What is the “digital break” being tested in nearly 200 colleges?

What is the “digital break” being tested in nearly 200 colleges?
What
      is
      the
      “digital
      break”
      being
      tested
      in
      nearly
      200
      colleges?

This back-to-school season, some 180 middle schools in France are experimenting with a “digital break”, or a total ban on mobile phones, before a possible generalization in January 2025. What does this experiment consist of? How can it be deployed? At what cost?

– What does the law say? –

Since 2018, a law has prohibited “the use of a mobile phone or any other electronic communications terminal equipment” in “nurseries, elementary schools and middle schools”. In high schools, “the internal regulations may prohibit the use by a student” in “all or part of the premises of the establishment”.

In colleges, the rule is that the phone must be “turned off and put away”, explains Jérôme Fournier, national secretary of SE-Unsa.

For Bruno Bobkiewicz, secretary general of SNPDEN-Unsa, the leading union of school principals, “it’s going pretty well overall”. “The level of use of mobile phones in middle schools is very low today”, he adds. In the event of a problem, “we have the means to act”. “We confiscate phones, we summon parents, we punish students”.

– Why this experiment? –

The experiment was launched following the recommendations of the “screens” commission wanted by Emmanuel Macron. A report submitted by experts to the head of state considers that mobile phones should be banned before the age of 11, while strictly limiting access to social networks for adolescents under 15.

“The objective is really to allow our students to have better concentration during school time at middle school, and also at school, for that matter. It is also to give them or give them back the possibility of having links with their classmates during times that are not class time,” said the Minister of National Education, Nicole Belloubet, on Tuesday during a visit to a middle school in Massy (Essonne).

It is also “obviously to fight against the phenomenon of harassment which takes place on social networks during this school time”, she added.

For Jérôme Fournier, “the objective, in fact, is to respond to the difficulties of colleges for which the current rule is not sufficient”, even if “in the vast majority of colleges, it works”.

– What does it consist of? –

The experiment will involve more than 50,000 middle school students. “It is up to each establishment to determine practical arrangements”, with the possibility of setting up “a locker system”, the ministry explains.

When students enter the school, they will have to leave their phones in boxes or lockers. They will collect them after class.

This ban “is valid during school and extracurricular time. It is also effective during all school activities organized outside” the establishment.

– What cost? –

A generalisation of this system, planned for January 2025, would be “hasty and costly”, with a bill that could amount to “nearly 130 million euros” for the 6,980 middle schools in France, denounced the departments responsible for the construction of middle schools.
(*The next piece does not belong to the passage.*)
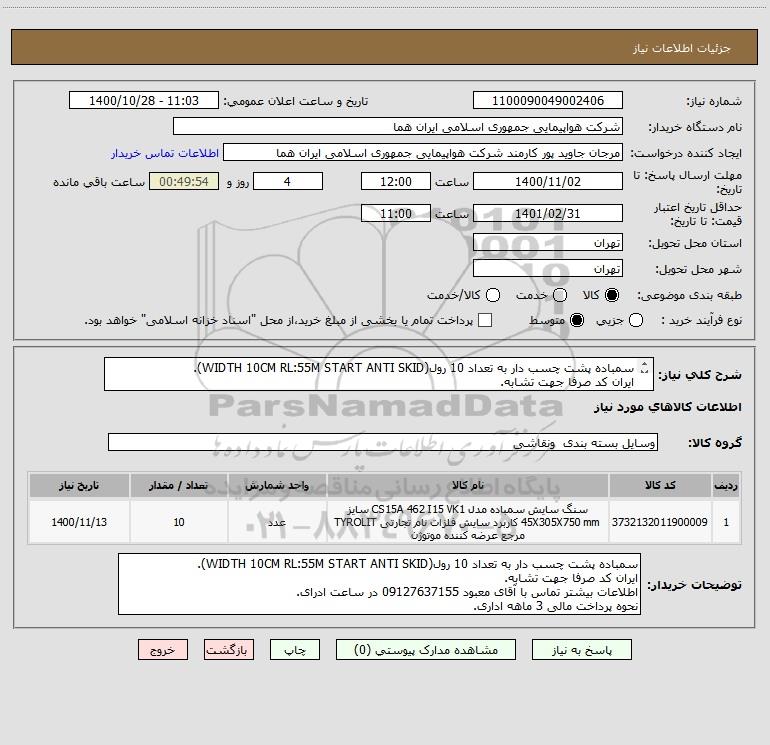Click scroll arrows in شرح کلی نیاز box
The image size is (770, 745).
[645, 368]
Ms Belloubet estimated that “things will be put in place gradually”. “The financial costs seem quite modest to me”, she added, citing the example of the Claudine Hermann college in Massy, ​​where the system consists of “the acquisition of portable cases (one case required per class, editor’s note) which cost 60 euros each”.

For the French Departments, “responsibility in the event of theft from these lockers installed in colleges is also a “serious” issue.

– Doubts and criticisms –

This experiment also arouses skepticism in the teaching community for several reasons.
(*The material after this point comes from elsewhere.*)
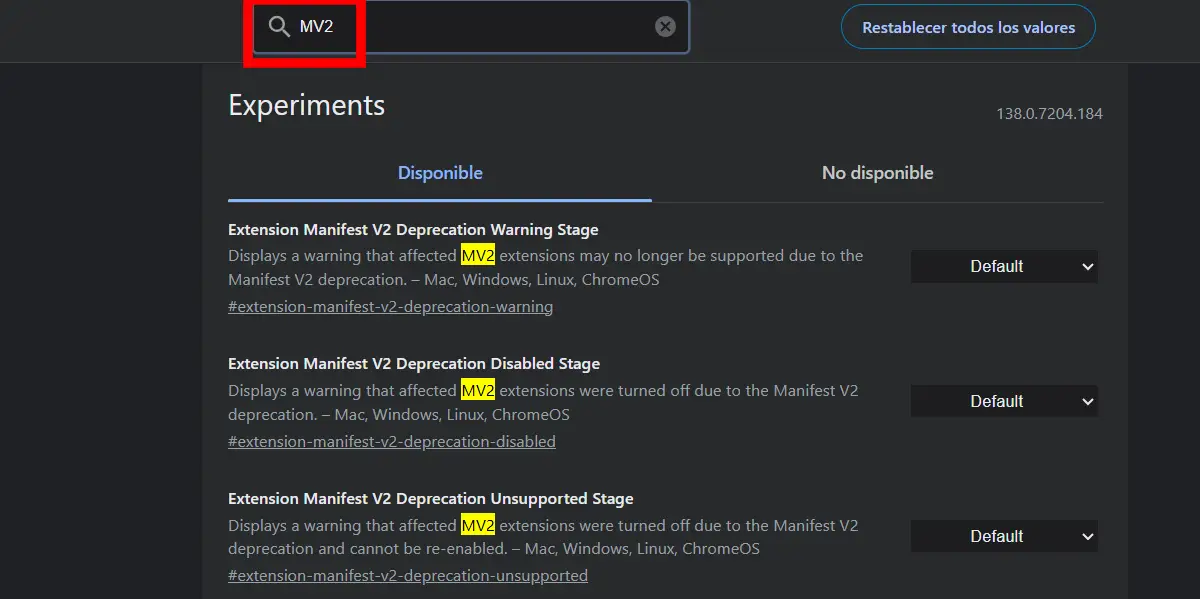The image size is (1200, 599).
Task: Click highlighted MV2 in the Disabled Stage description
Action: [x=478, y=391]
For the Snes-FSU, the leading union for middle and high schools, this measure “lacks consultation” and “raises questions”. “How does it work when entering the establishment? How does it work during the day?”, knowing “that there are sometimes students who have two mobile phones”, asks its general secretary, Sophie Vénétitay.

For SE-Unsa too, “to resolve one difficulty, we will create another”. “We will need staff to manage the arrival, drop-off and departure, and recovery of mobile phones. Who?” asks Jérôme Fournier.

“It’s going to be complicated to implement,” agrees Bruno Bobkiewicz. If the student has a phone in the bottom of his bag, “I’m not going to search the bag to take it from him.”